Well in my case, I'm 25 and am very socially inhibited. I can easily make friends in new places and people see me as warm and friendly, funny when I try to show the best of myself.
But I just cannot keep attachments. I said to T that I felt I could travel halfway across the world and not miss anyone. Not one person. (Except for T)
And the fear of loss was demonstrated at last session when we briefly discussed when therapy would end. I know when its going to end. Its a year long so it will end in July. She advised for me to see a therapist 2-3 times a week in my own city.

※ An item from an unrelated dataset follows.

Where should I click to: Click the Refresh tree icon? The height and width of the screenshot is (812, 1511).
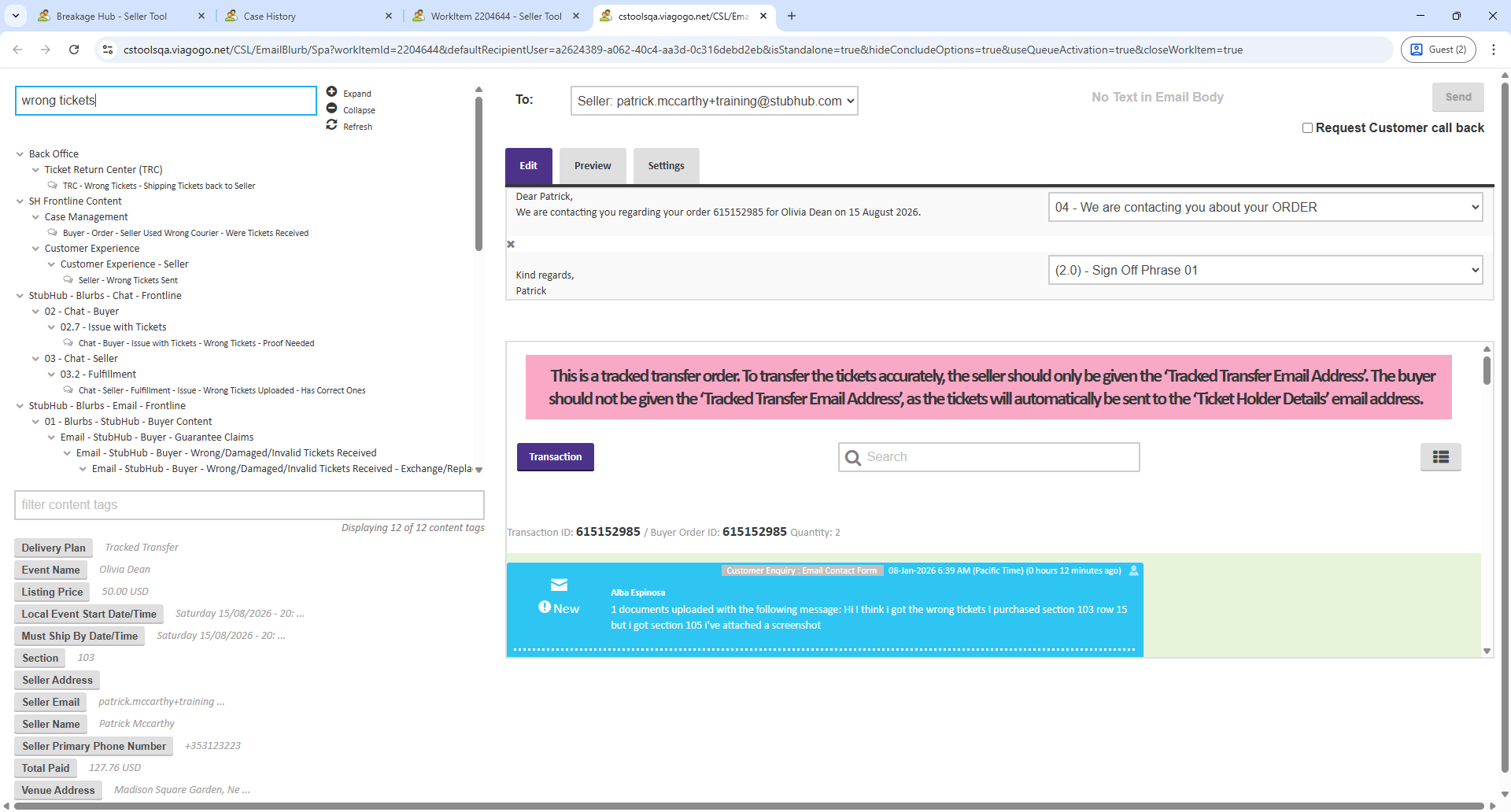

This just spelt 'rejection! shes going! abandonment! she's gone!'
Since the saturday just gone, I have been fighting myself a bit to not self-harm and there has been some suicial idealizing. I've lost my appetite and feel completely lost and footloose (not in a good way). Its been a struggle to get up.
I know all of you have probably the same issues. I guess I just want your two cents on your experience with attachment..
I read an article from Shrinklady on here about disassociation and retraumatizing. Im not sure if I could be in danger of going through it again because I feel like escaping and sitting on a train that never ends. I feel this lost in life. I feel so far removed from myself that I believe I'm permanently disassociated but I'm just not sure...
I meet friends but when I leave, I feel that I can forget about them. Really, I care but I think that I just shield myself from feeling sad and lonely. Sometimes when I try my hardest to be close to my friends, I realize that I feel sad when they leave. I also realize how much I don't like being alone.
Do you think some sort of specialist therapist might be more needed? I wonder if I'm so traumatized that I need a trauma therapist?
I feel numb sometimes and then the pangs of real pain and depression come back which makes me want to stand in the shower and self-harm. Its been running through my mind for the past 3 days but I haven't done it. I just try and keep myself occupied by sitting with people and being out. But at the same time I do not want to numb myself by making my life busy...
This is all new to me...I basically think the pain runs very, very deep and it scares me I think...
Does anyone know how it works in the UK. I was thinking of getting a psychiatric assessment done. It can be done through your doctor, right?